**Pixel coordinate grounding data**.
────────

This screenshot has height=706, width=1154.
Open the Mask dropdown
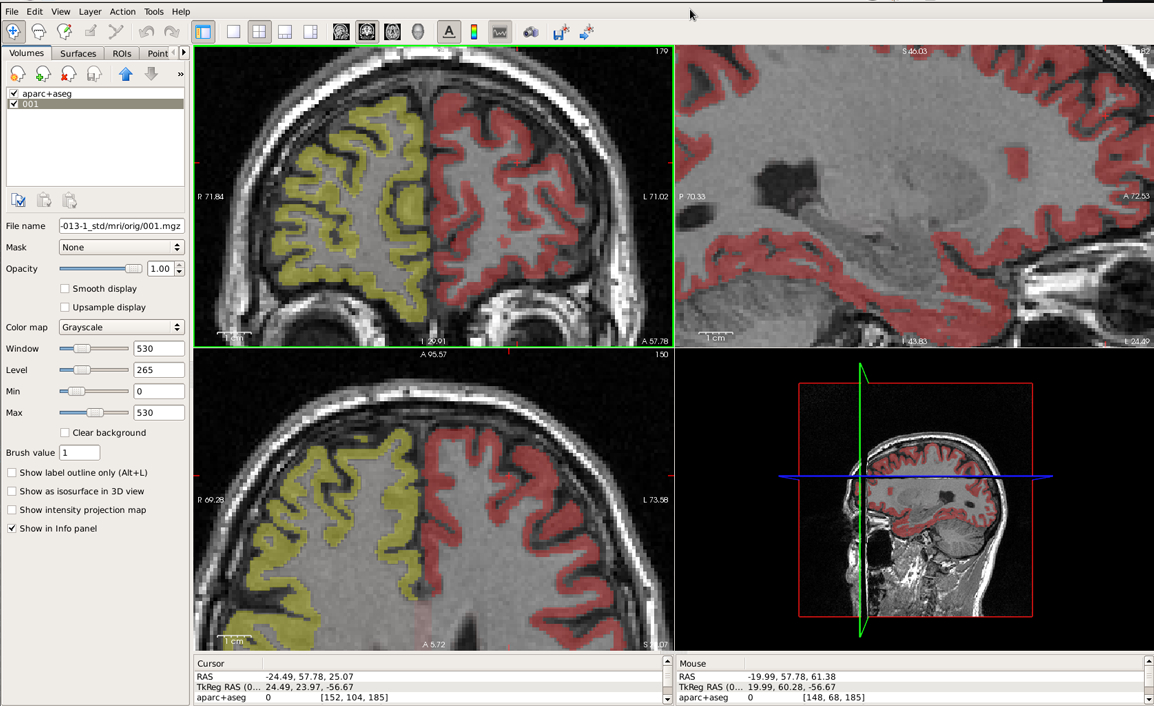pyautogui.click(x=121, y=247)
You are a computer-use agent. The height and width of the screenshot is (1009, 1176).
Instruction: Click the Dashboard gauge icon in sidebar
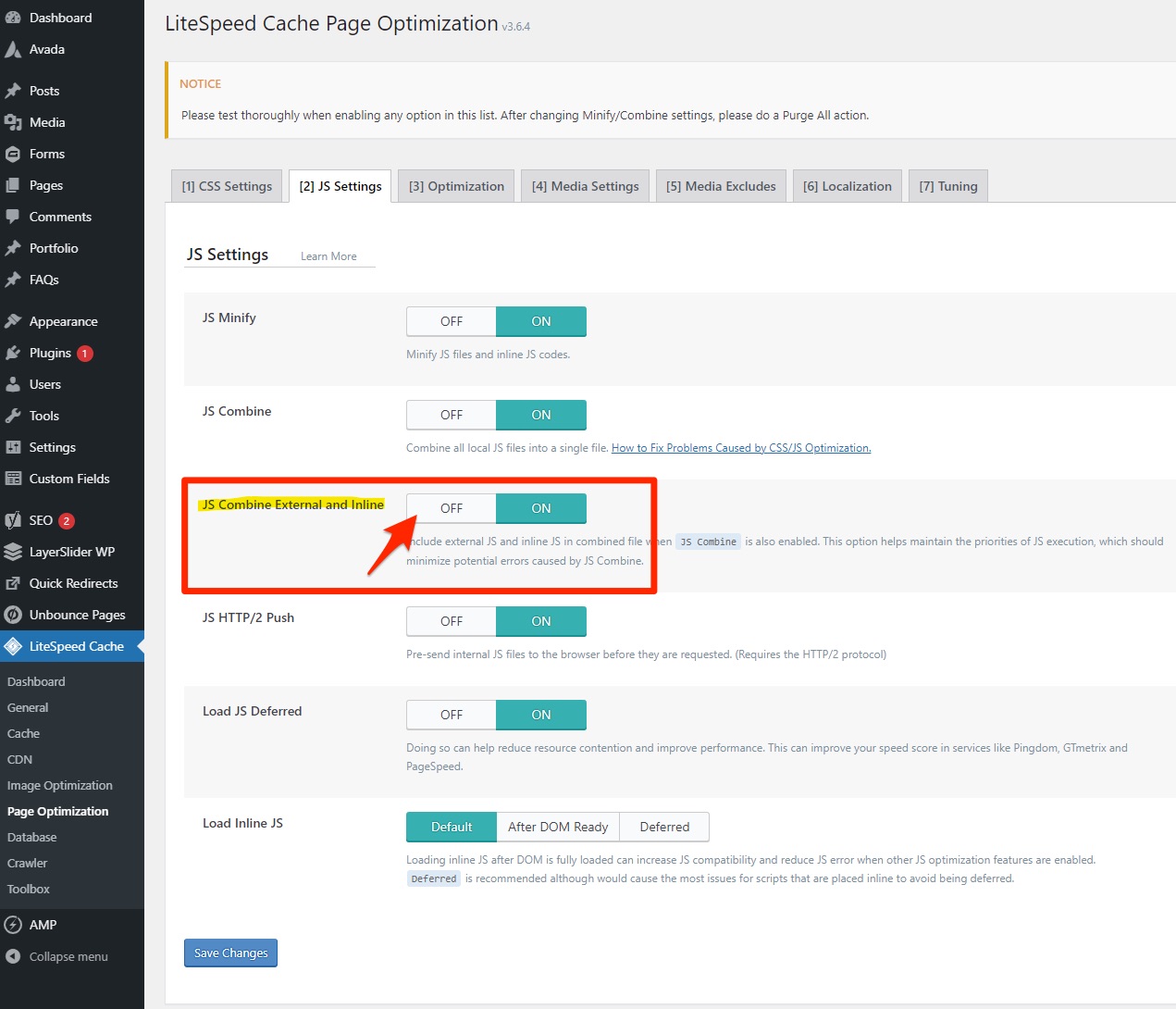pyautogui.click(x=13, y=18)
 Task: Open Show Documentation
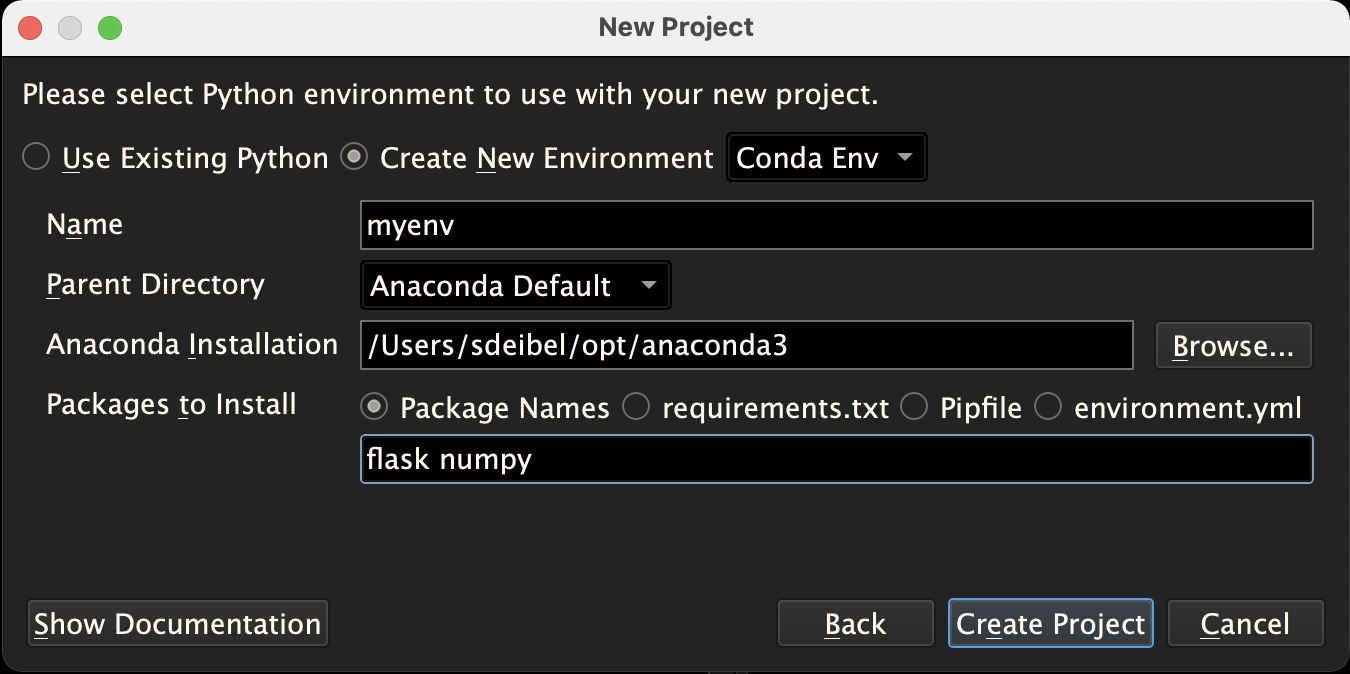tap(178, 624)
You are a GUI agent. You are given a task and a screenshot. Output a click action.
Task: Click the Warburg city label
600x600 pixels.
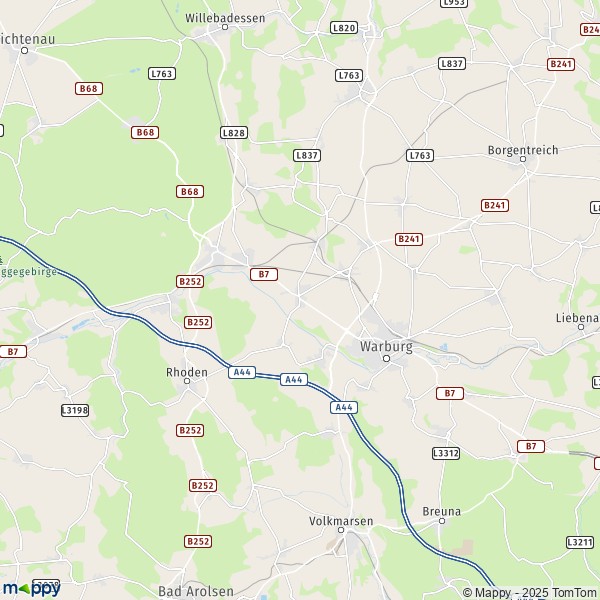(386, 347)
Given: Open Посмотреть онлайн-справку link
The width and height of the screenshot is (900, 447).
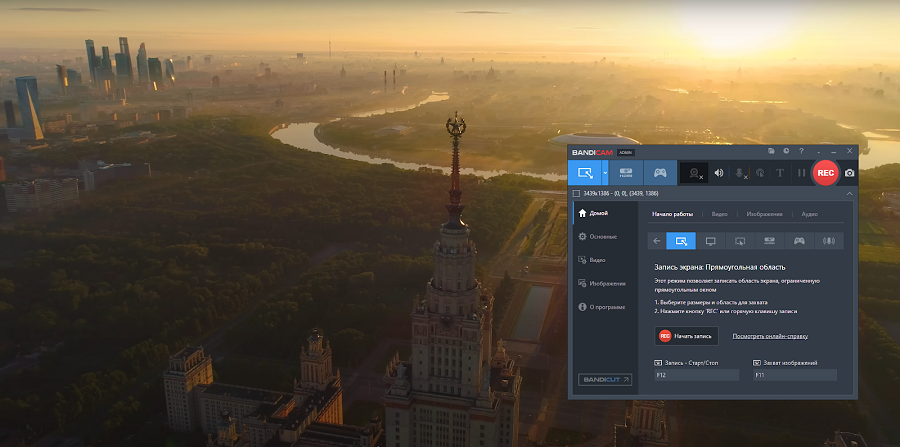Looking at the screenshot, I should pyautogui.click(x=770, y=336).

────────

**Exercise description**. Only the lines containing the string "agent" are needed; pull them out of the records.

**Final answer**.
You are a computer-use agent. The height and width of the screenshot is (1009, 1176).
You are a GUI agent. You are given a task and a screenshot. Output a click action.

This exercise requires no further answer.